QUOTE(Linkiboy @ Nov 28 2007 said:


> Time to kick bubble gum and chew ass.


Uh.. yeah, just what I was thinking!!


----------



## HazeyTheLazy (Nov 29, 2007)

Quake DS kicks "dukes" ass man!
-Quake is the BEST.


----------



## CockroachMan (Nov 29, 2007)

does it have sound!?


----------



## test84 (Nov 29, 2007)

yes, but its low-quality.


----------



## monaug5 (Nov 29, 2007)

When will his Beats of Rage be released?


----------



## test84 (Nov 29, 2007)

in future.


----------



## Chotaz (Nov 29, 2007)

eat shit and die!

*Sinkhead Edit:* This is a phrase from the game, so no more reports please  
	

	
	
		
		

		
		
	


	




. And sorry ChotaZ, I didn't realize at first


----------



## VVoltz (Nov 29, 2007)

Does it support sound now?


----------



## test84 (Nov 29, 2007)

yes but its in low-quality.


----------



## myuusmeow (Nov 29, 2007)

QUOTE(test84 @ Nov 28 2007 said:


> for those who interested, if u decrease the screen size like 3 or 4 levels, it will be much more enjoyable with higher framerate.


Now I can almost beat the first level. XD


----------



## test84 (Dec 1, 2007)

QuakeDS is better since it is in development for years, and Duke is just starting. (i'm NOT comparing the games themselves)


----------



## HazeyTheLazy (Dec 1, 2007)

ALTHOUGH, I must admit that Duke3DS works EXTREMLY well on my M3 DS REAL w/ the RAM expansion!

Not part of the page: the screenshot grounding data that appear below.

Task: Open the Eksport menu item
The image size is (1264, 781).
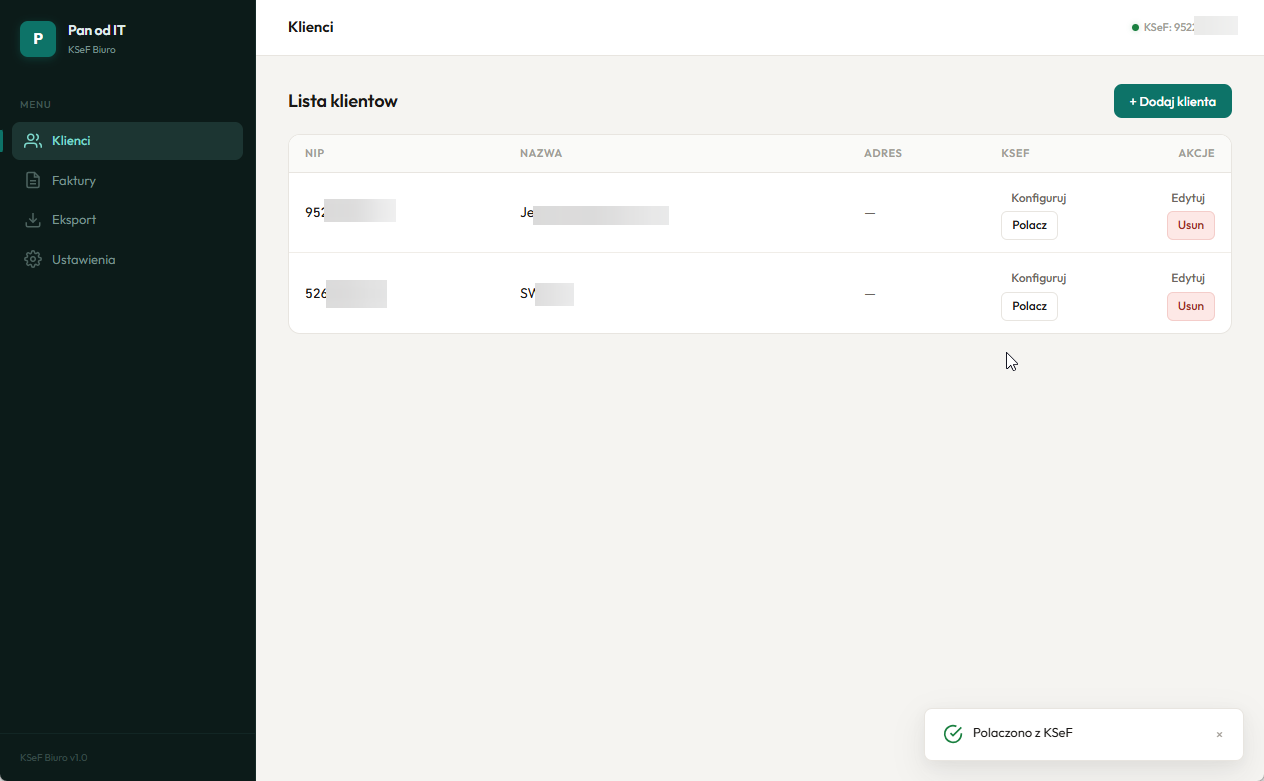Action: (74, 220)
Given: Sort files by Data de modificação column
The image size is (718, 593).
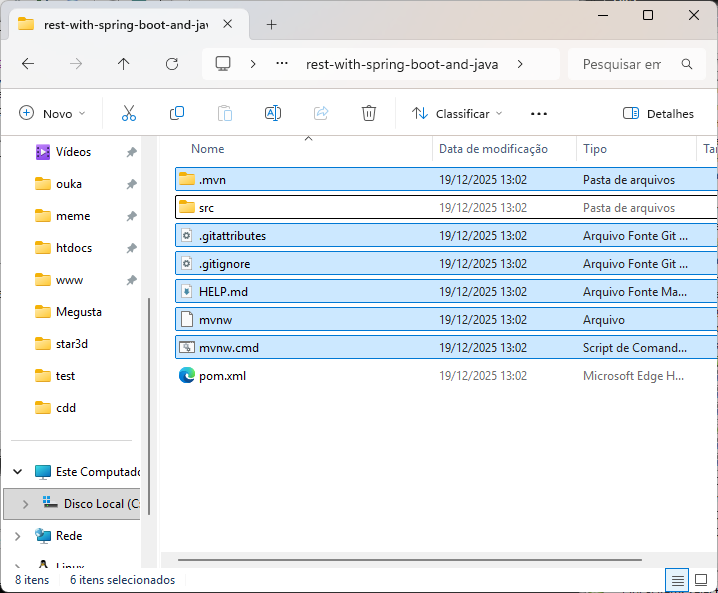Looking at the screenshot, I should 493,149.
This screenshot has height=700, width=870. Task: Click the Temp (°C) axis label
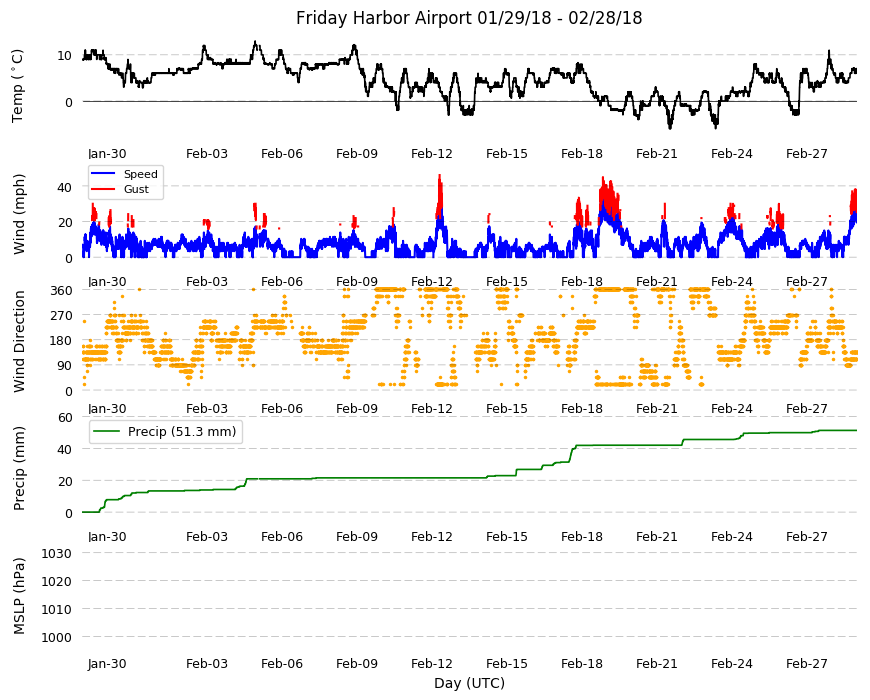[18, 86]
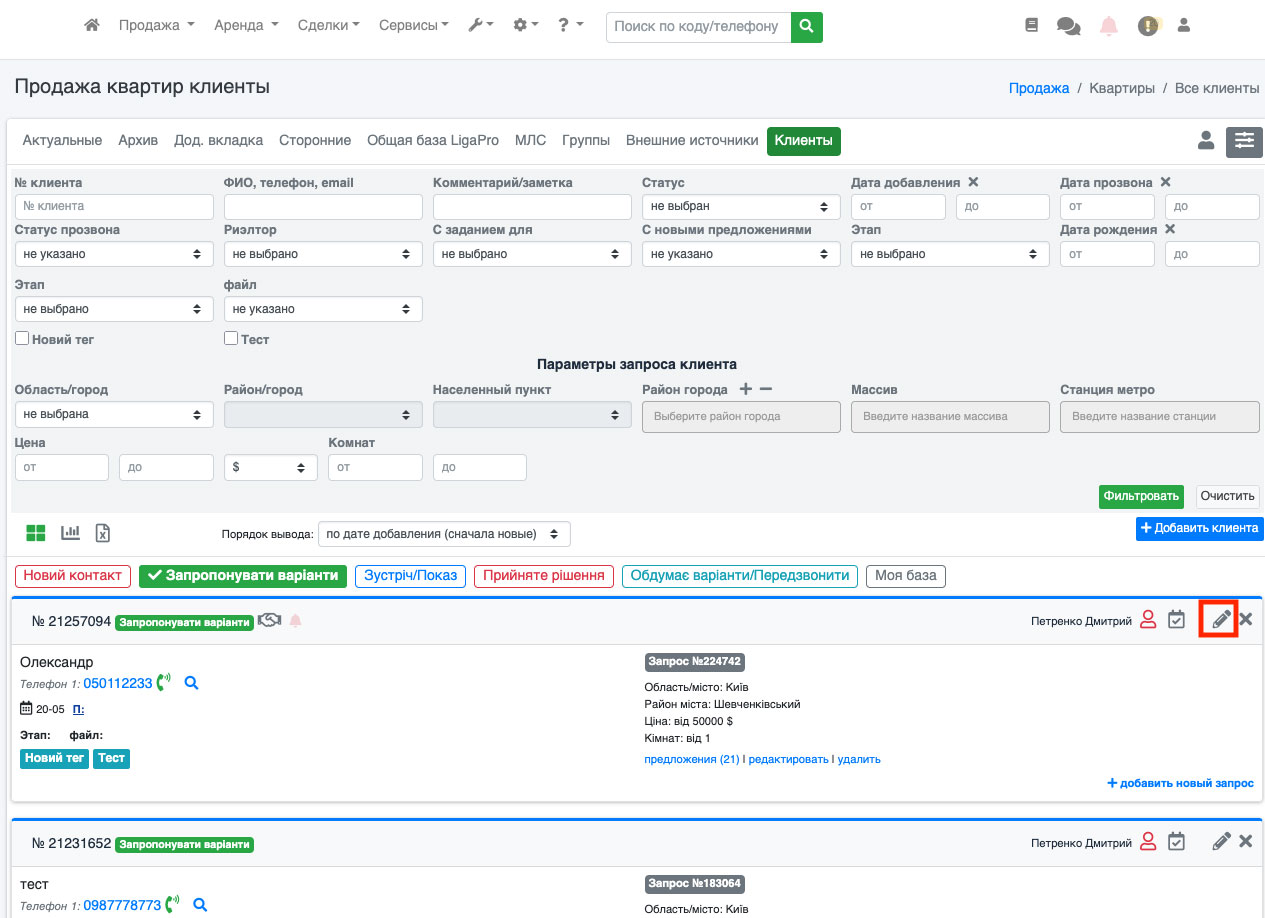
Task: Click the Добавить клиента button
Action: tap(1199, 528)
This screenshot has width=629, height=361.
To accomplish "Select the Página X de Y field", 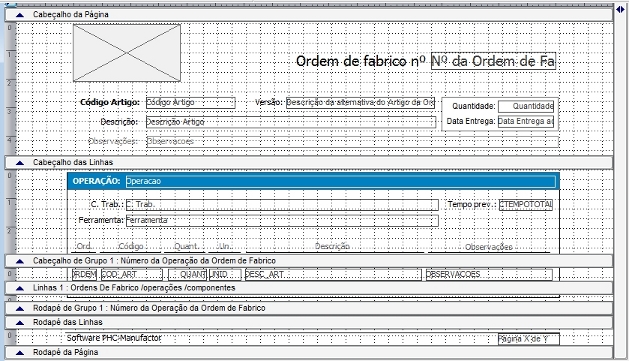I will pos(529,339).
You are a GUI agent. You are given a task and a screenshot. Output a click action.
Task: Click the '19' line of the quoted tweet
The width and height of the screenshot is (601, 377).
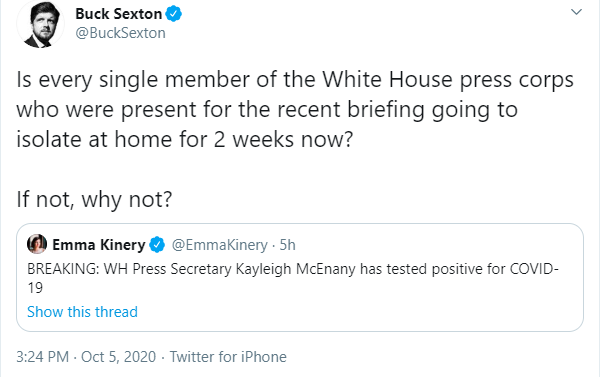(35, 288)
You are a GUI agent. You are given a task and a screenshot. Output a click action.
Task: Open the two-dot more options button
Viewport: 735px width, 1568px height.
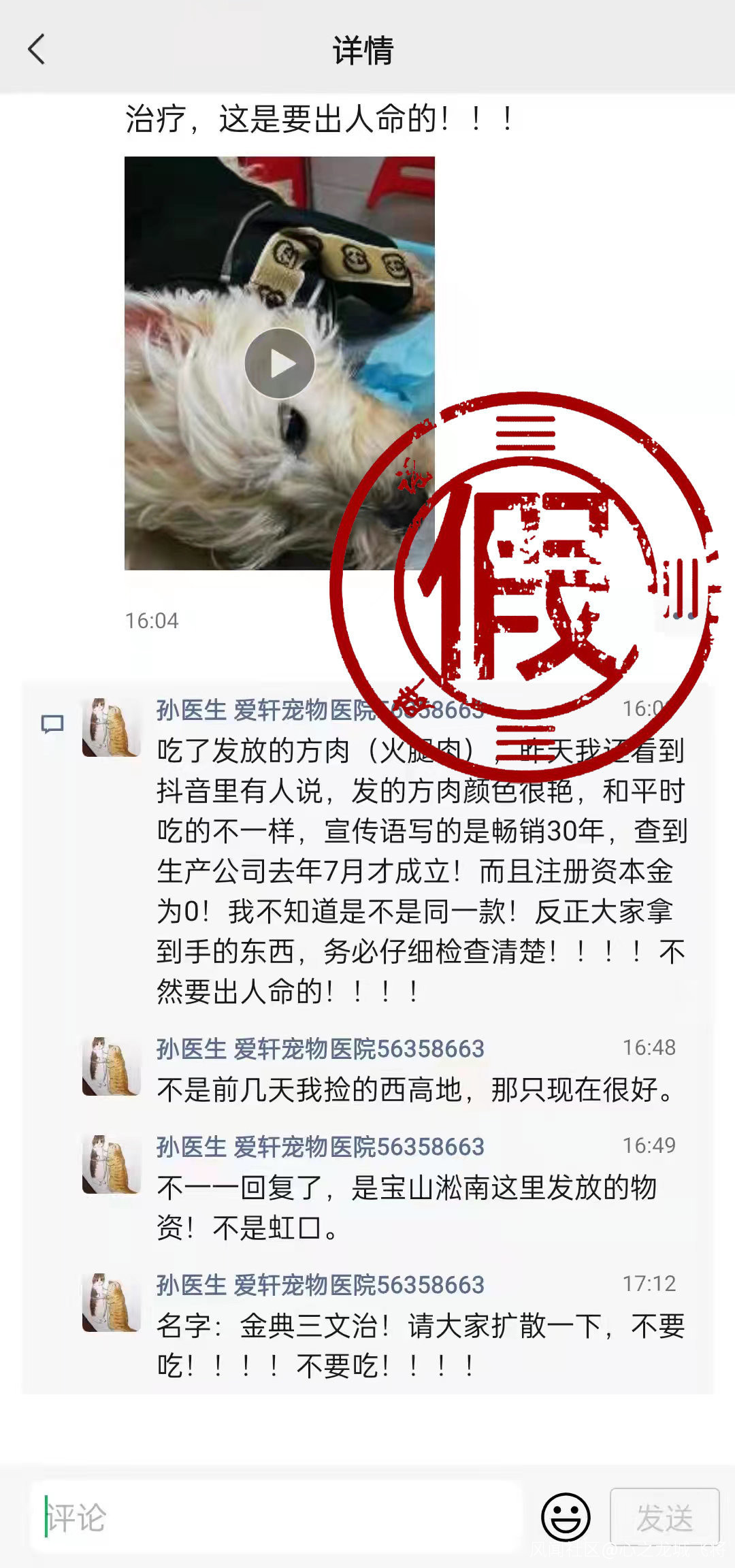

No lag at all what-so-ever


----------



## teonintyfive (Dec 2, 2007)

Thanks to this my DS-X is broken


----------



## Rayder (Dec 2, 2007)

It seems way too hard to line up on enemies . I end up dying because just a little touch on the d-pad swings your aim back and forth wildly, meanwhile the baddie is firing me up.  Using the touchscreen to aim works better, but then, depending on which hand you use, you either can't run around or you can't fire.

Is there some way to adjust the turn rate to slow it down a bit?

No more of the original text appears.